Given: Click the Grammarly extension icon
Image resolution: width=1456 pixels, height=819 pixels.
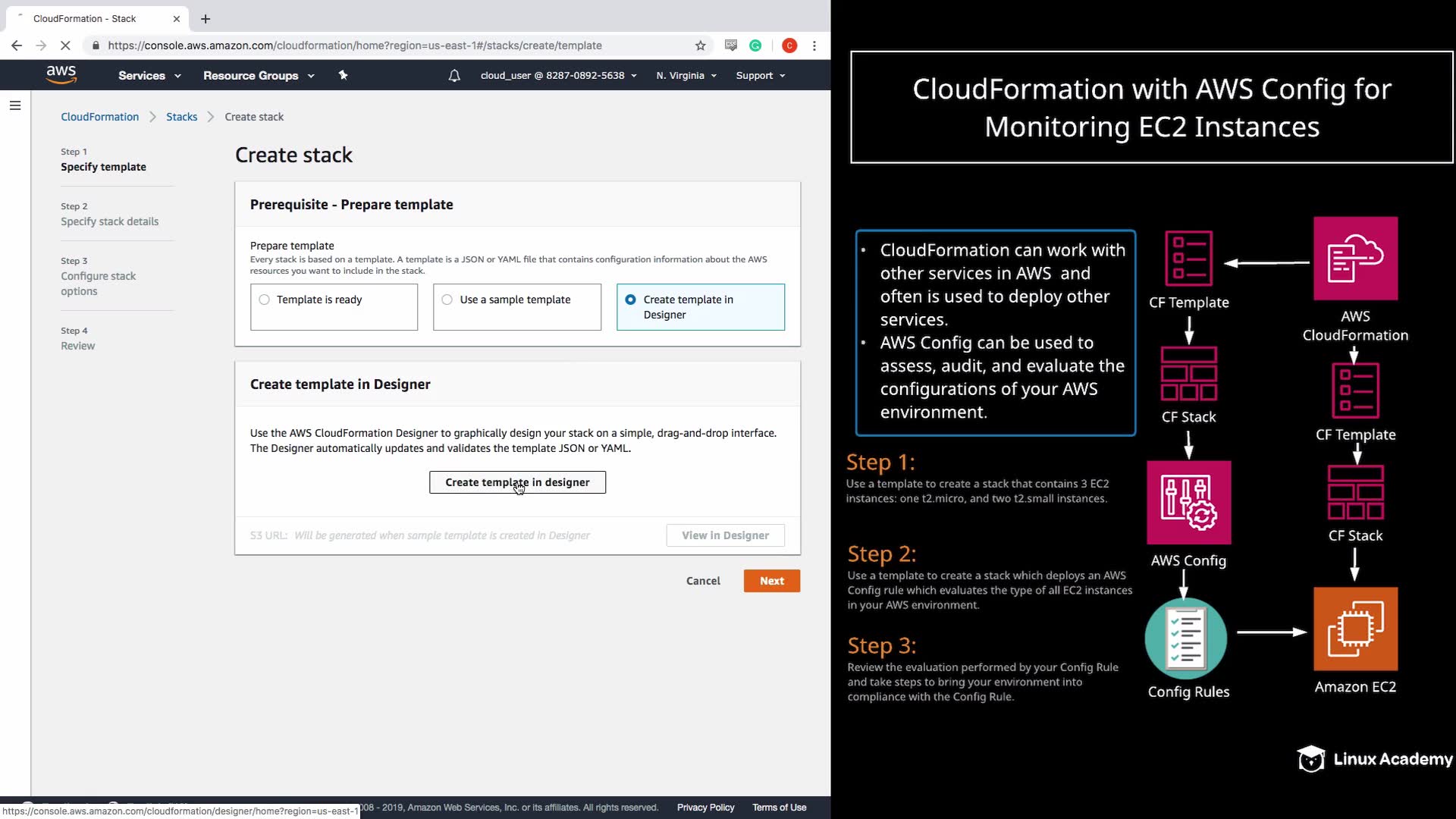Looking at the screenshot, I should pos(755,46).
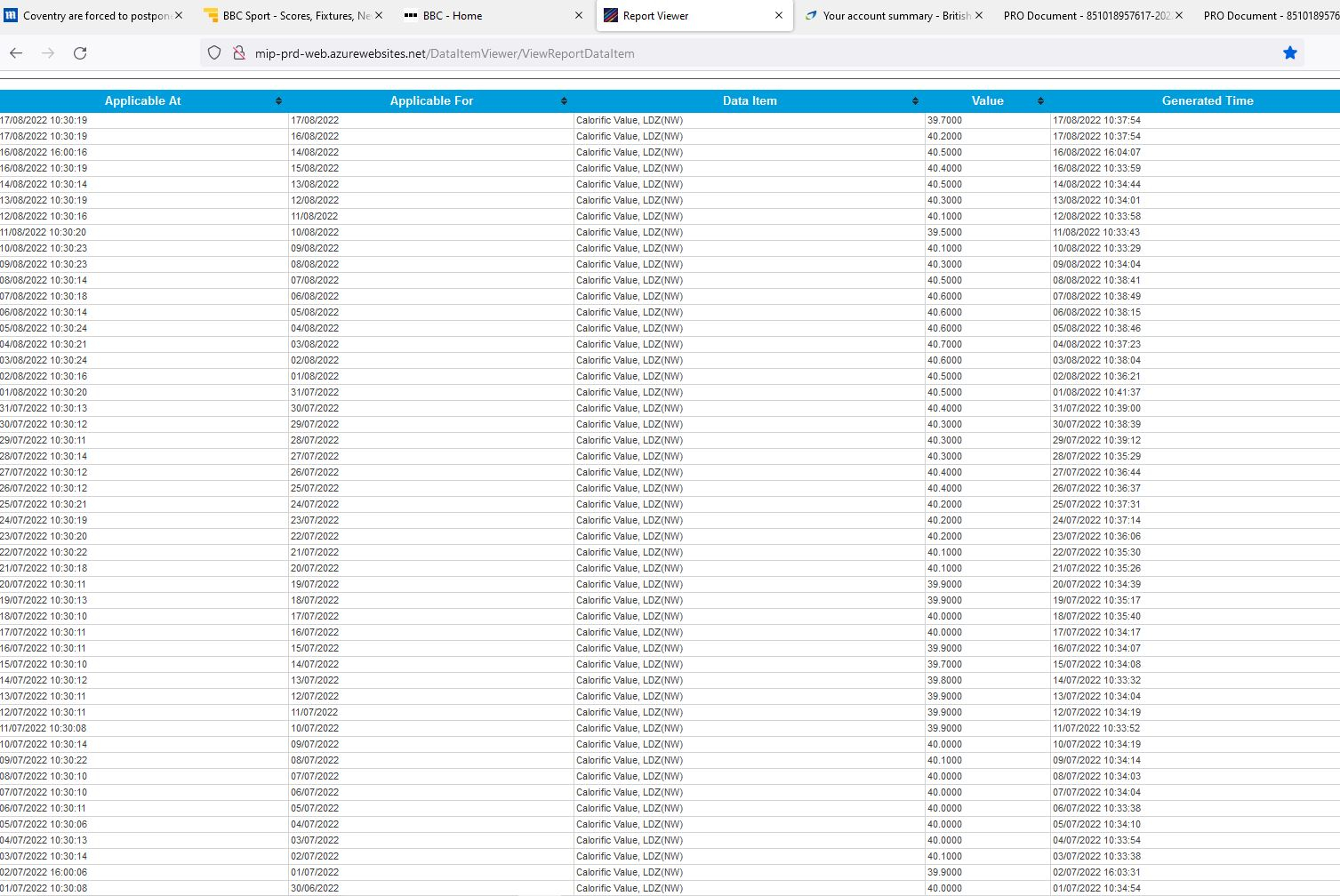Close the Report Viewer tab

coord(779,15)
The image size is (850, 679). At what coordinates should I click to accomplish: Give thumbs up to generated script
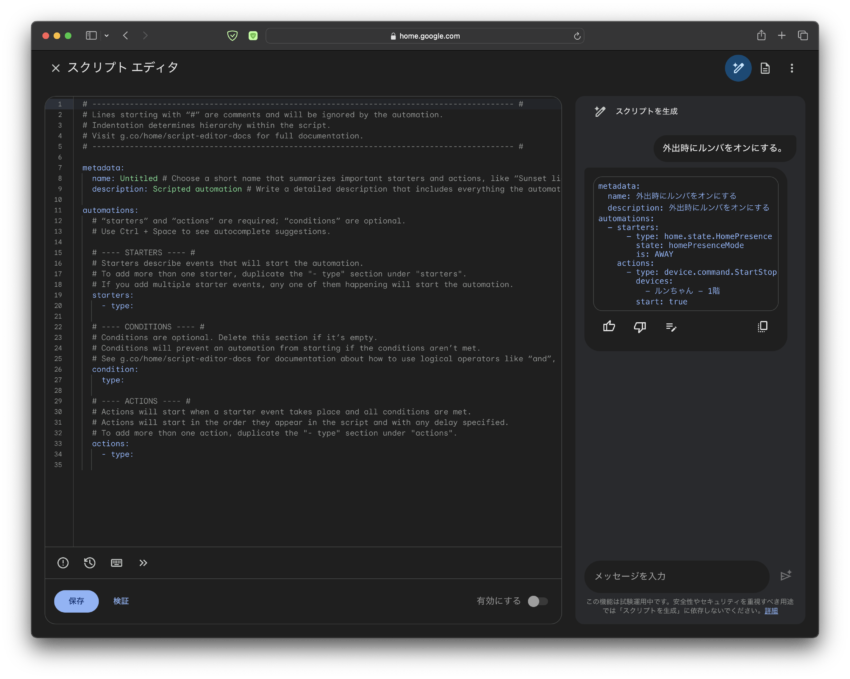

Written exercise:
Switch "extension icon" to "toolbar button" throughout the records above, leaving everything else the same, and leave the pictures out of your answer.

Result of this task:
Given: Click the Grammarly toolbar button
Image resolution: width=1456 pixels, height=819 pixels.
Looking at the screenshot, I should pos(755,46).
Close the Report Viewer tab

coord(779,15)
The image size is (850, 679). At what coordinates should I click to accomplish: Give thumbs up to generated script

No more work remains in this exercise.